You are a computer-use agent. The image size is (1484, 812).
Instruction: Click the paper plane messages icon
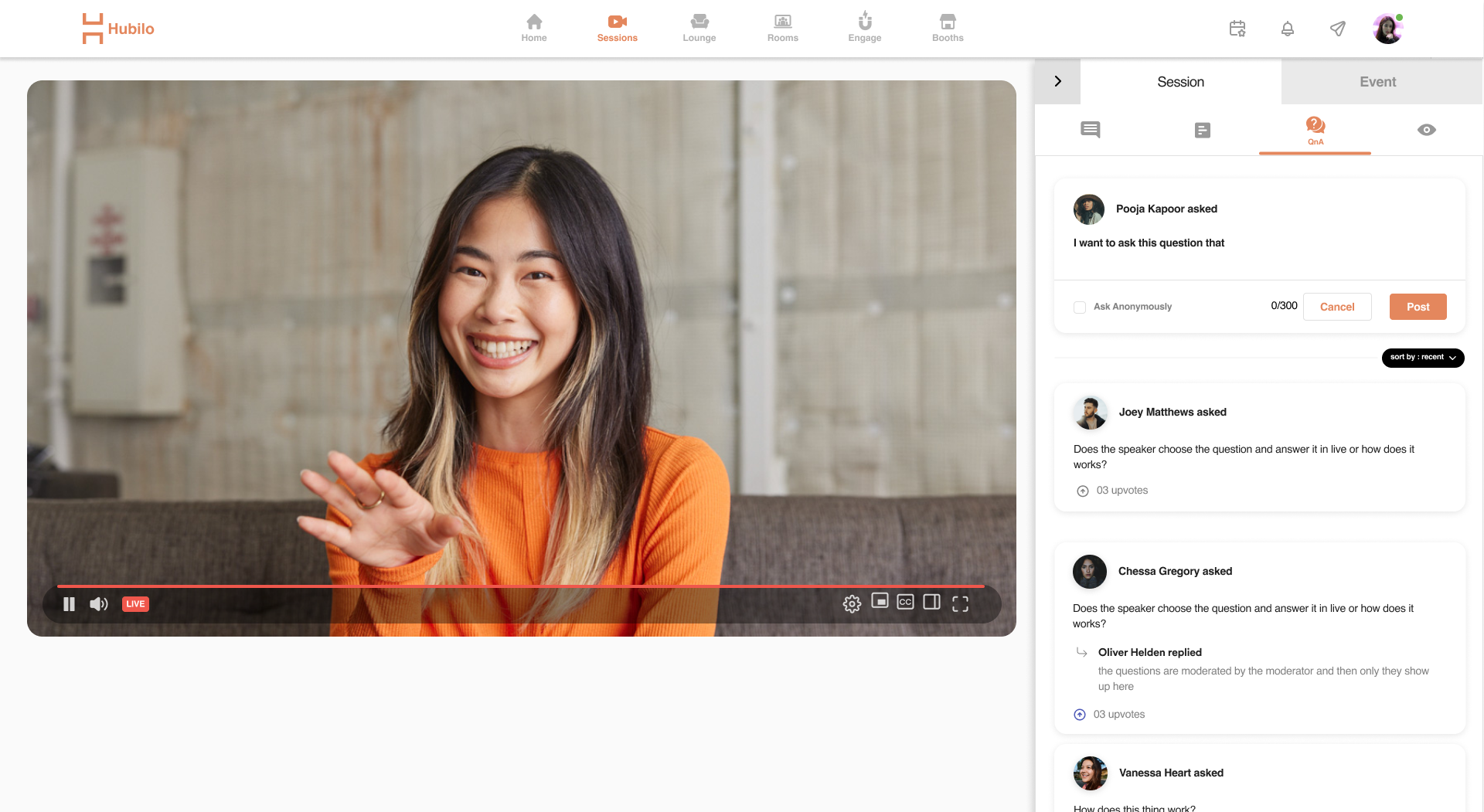pos(1338,29)
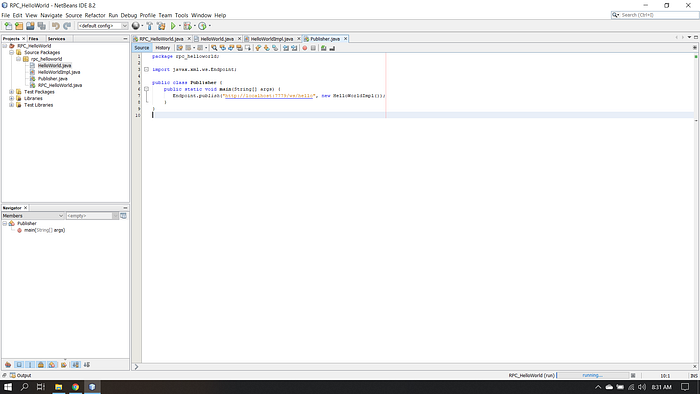700x394 pixels.
Task: Switch to the HelloWorldImpl.java tab
Action: coord(272,39)
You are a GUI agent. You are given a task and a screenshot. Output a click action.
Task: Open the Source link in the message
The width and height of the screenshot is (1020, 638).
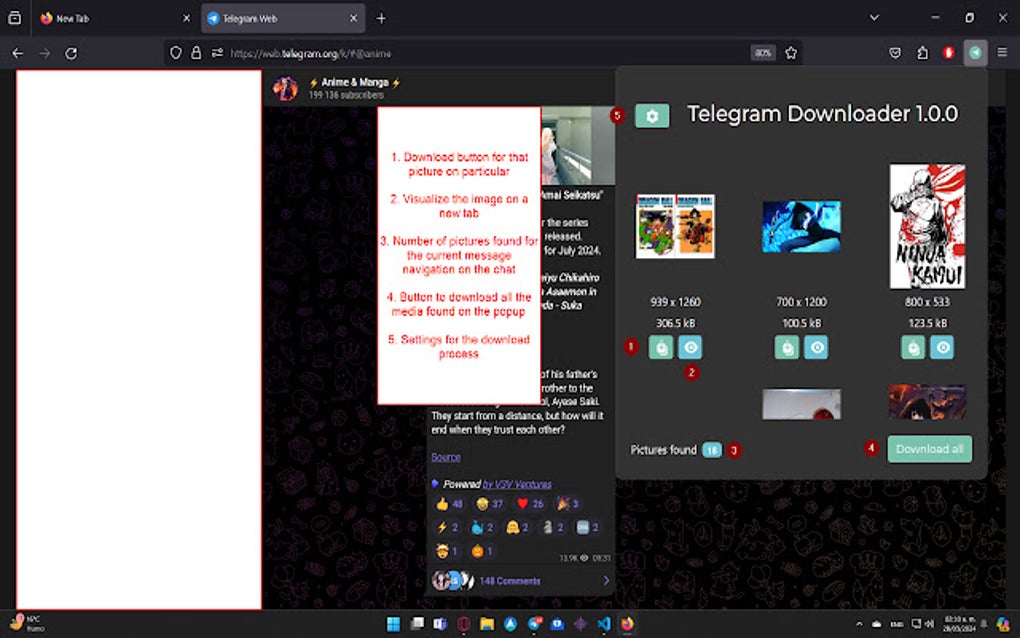tap(445, 457)
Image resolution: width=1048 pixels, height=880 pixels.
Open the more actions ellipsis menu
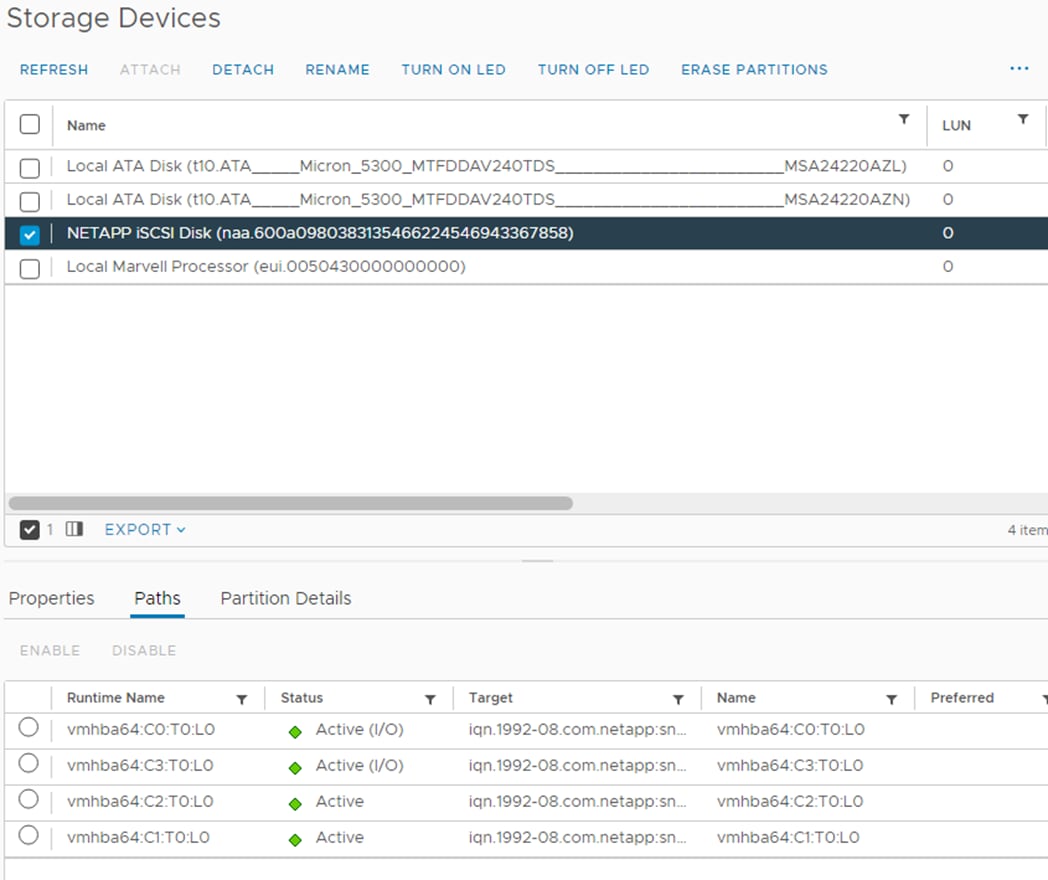coord(1019,69)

- - - - - - -

◆ INSTRUCTIONS TO FOLLOW
Lay out these rows as a numbered list, skipping blank lines and leaving out the pictures.

◆ CORRECT ANSWER
1. You are a computer-use agent. The image size is (1484, 812).
2. Instruction: Click the paper plane messages icon
3. pos(1338,29)
4. 700x394 pixels.
5. Task: Switch to the HelloWorldImpl.java tab
6. Action: coord(272,39)
7. You are a GUI agent. You are given a task and a screenshot. Output a click action.
8. Task: Open the Source link in the message
9. The width and height of the screenshot is (1020, 638).
10. tap(445, 457)
11. Image resolution: width=1048 pixels, height=880 pixels.
12. Open the more actions ellipsis menu
13. coord(1019,69)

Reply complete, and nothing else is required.